As promised, Piyush provided a market update on Synopsys growth in verification. He reminded us that their emulation has been growing nicely (50% CAGR) and that they are viewed among their customers as particularly strong in accelerating software bring-up (backed up by their speaker from AMD). The Verification Group is expanding their focus from platforms to solutions, particularly in automotive, networking, 5G, AI and storage (I may have missed a few). Nonetheless they continue to invest heavily in platforms. They’re seeing good traction with their fine-grained parallelism in simulation, now available to all VCS customers with all simulation flows. VC Formal is also getting strong pickup and continues to add apps and assertion IP.
Next up was Deepak Manoharan, SoC verification manager at Qualcomm North Carolina, on the power of focus in QCOM datacenter technologies. Deepak, a good story-teller, talked more about his philosophies than technical details. He split his topic into two main areas: reacting to changeand conserving time, illustrated by work he manages on the Qualcomm Centriq 2400 server processors. These beasts host 48 cores along with DDR and PCIe interfaces and one of the bigger verification challenges they face is, guess what, proving cache coherence under all possible circumstances. He noted that in general, verification is a lot more challenging than for mobile platforms because servers must very efficiently support many use-cases.
Deepak pointed out that change is a fact of life in real design projects; ability to react quickly is essential and depends on a very clear and complete verification plan. When you need to adapt quickly to a change, interoperability between (verification) platforms is important as is bring-up time. Equally you must always remember why you are doing a certain task in verification. Plodding through the plan is important but when the ground changes underneath you, sometimes certain line-items in that plan lose value and new critical objectives emerge. Handling this effectively is part of reacting quickly.
Conserving time depends on continuing platform performance improvements of course (he noted 2-3X speed-up in the latest release of VCS), but also test-planning by platform, features to simplify and accelerate adapting to varying needs and changes (backdoor load, save/restore, efficient debug and portability between platforms).

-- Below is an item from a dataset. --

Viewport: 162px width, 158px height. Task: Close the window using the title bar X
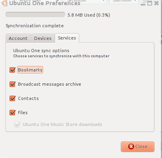tap(156, 3)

Brian Fisk, principal MTS at AMD, introduced us to IP-level hybrid emulation. This is a very interesting direction in shift-left, an approach in which you can pre-verify a fairly extensive software stack while the rest of the hardware is still in development. Brian opened this discussion with an interesting question: are we approaching practical limits for full SoC simulation and emulation? He pointed out that the amount of software development we are having to shift-left (BIOS, drivers, etc) is growing, also we now must worry about power and performance. He suggested that the SW/HW development demands are now accelerating faster than verification platform improvements. Which points to the value of developing and proving out stacks at the IP level.
AMD has had for some time now, I think, a very useful capability they call SimNow. This allows them to model a full SoC, say a discrete GPU, with different parts potentially at different levels of abstraction and/or running on different verification platforms – simulation, emulation, prototyping or even early silicon. From a software developer point of view, the details are transparent, except in performance. Brian cited a possible configuration where the GFX engine runs on a ZeBu emulator and all the other stuff (peripherals, etc.) runs in SystemC models. The software stack runs in VirtualBox connected to this SimNow hardware model and the SW user can (I believe) fairly transparently configure the SimNow model to manage accuracy/ performance tradeoffs (through component swaps) as needed.
Now back to the IP+SW topic. Brian said that they used to compile the whole design into ZeBu. This worked fine but obviously tied down a limited resource during that period, limiting sub-component prove-out at various stages. Now they have switched to the hybrid (using SimNow) emulation model approach where prove-out of sub-components of the GFX core can share an emulator. They are now at a point that 4 independent SW teams can be working simultaneously on hybrid models testing their code against different aspects of the GFX.
In Brian’s view, ZeBu has been a game-changer for AMD. Hybrid models are passing first regressions 8-10 weeks ahead of previous milestones and each is seeing several orders of magnitude more real-world stimulus that they had been able to exercise before. Power and performance testing also starts much earlier. As a result, they now see SW developers finding HW bugs and (the nirvana of system development) the gap between SW and HW developers is closing. Brian wrapped up by answering the question with which he opened; In his view, yes, we have hit the limit of SoC emulation; system level SW development and verification must move to the IP level. Food for thought.